Find each line in the items below that contains the word "width", and copy those lines.

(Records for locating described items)
# # # #
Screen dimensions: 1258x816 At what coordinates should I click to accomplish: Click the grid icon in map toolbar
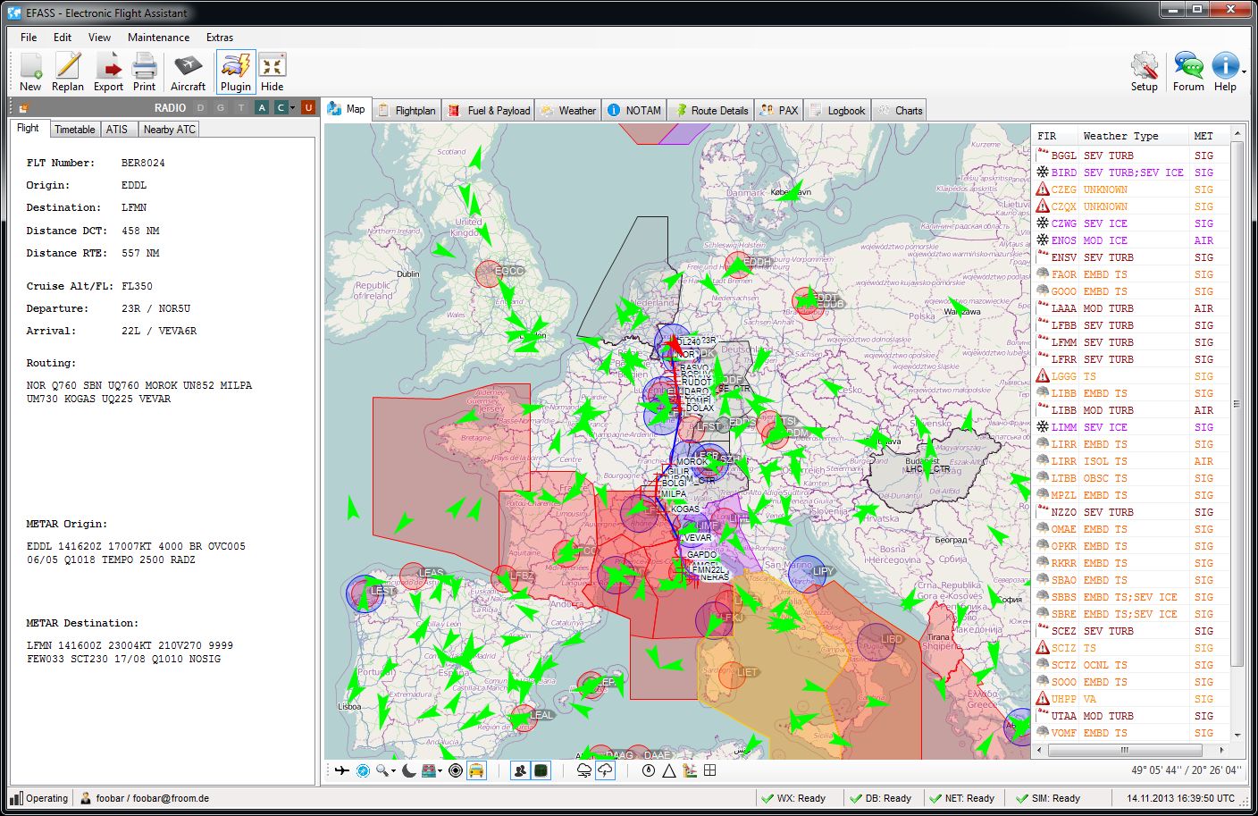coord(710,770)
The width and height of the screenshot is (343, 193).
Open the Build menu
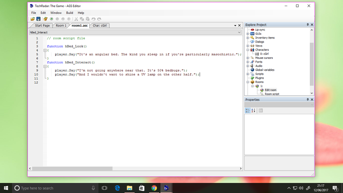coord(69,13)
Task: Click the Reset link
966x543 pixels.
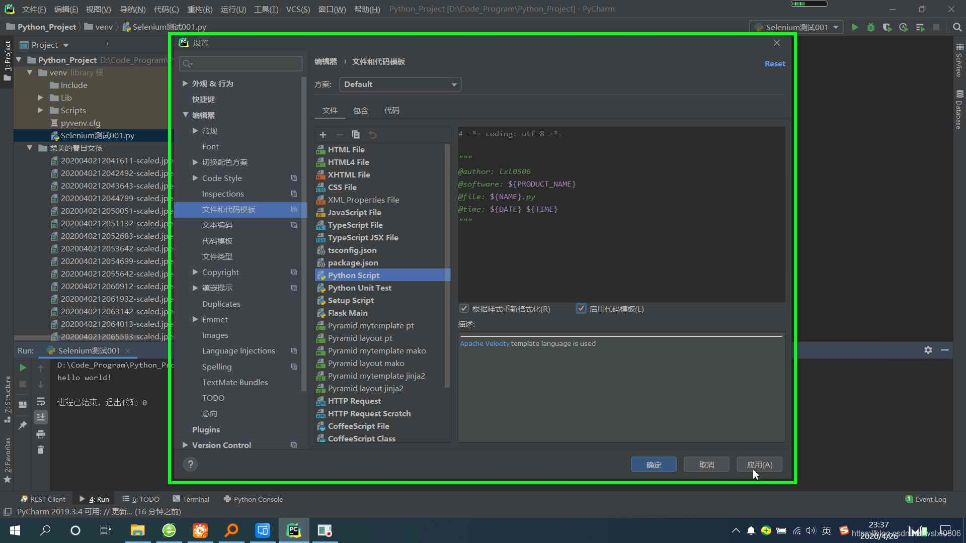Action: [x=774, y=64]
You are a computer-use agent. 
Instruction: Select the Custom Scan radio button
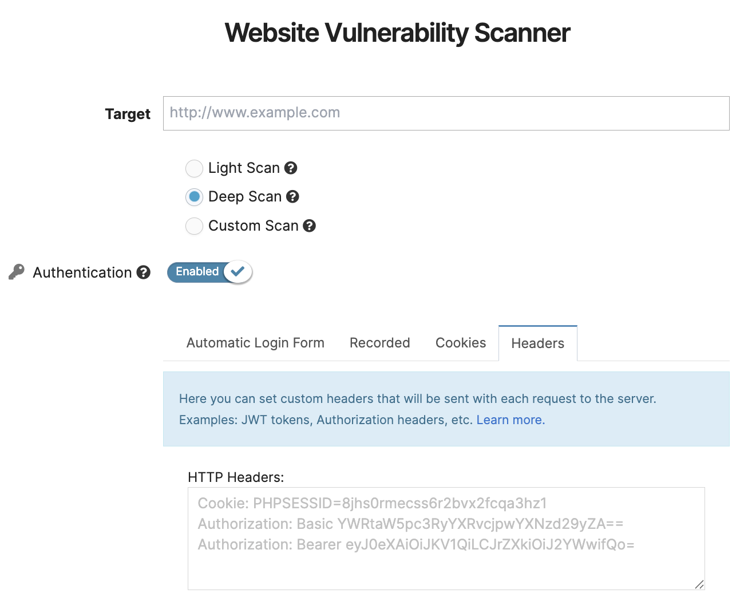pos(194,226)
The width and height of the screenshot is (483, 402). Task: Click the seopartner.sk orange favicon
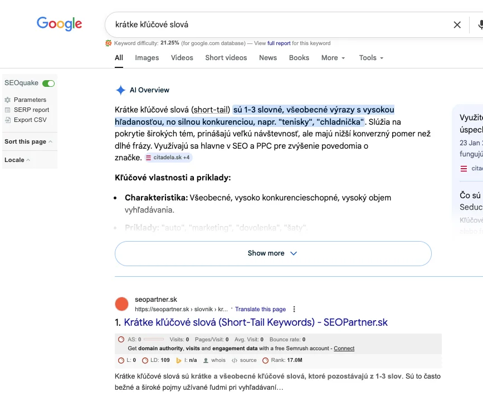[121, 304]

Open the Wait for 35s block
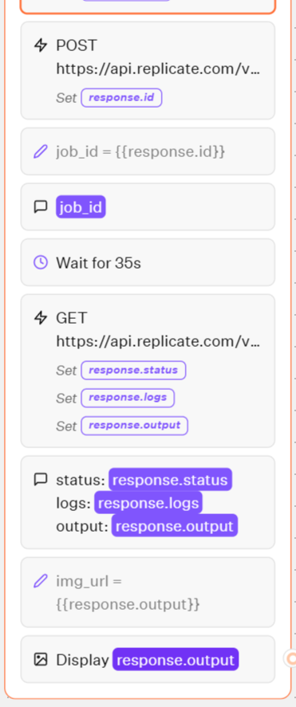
# # # #
▸ **Output of the task**
The width and height of the screenshot is (343, 193).
The width and height of the screenshot is (483, 402). Task: Click the seopartner.sk orange favicon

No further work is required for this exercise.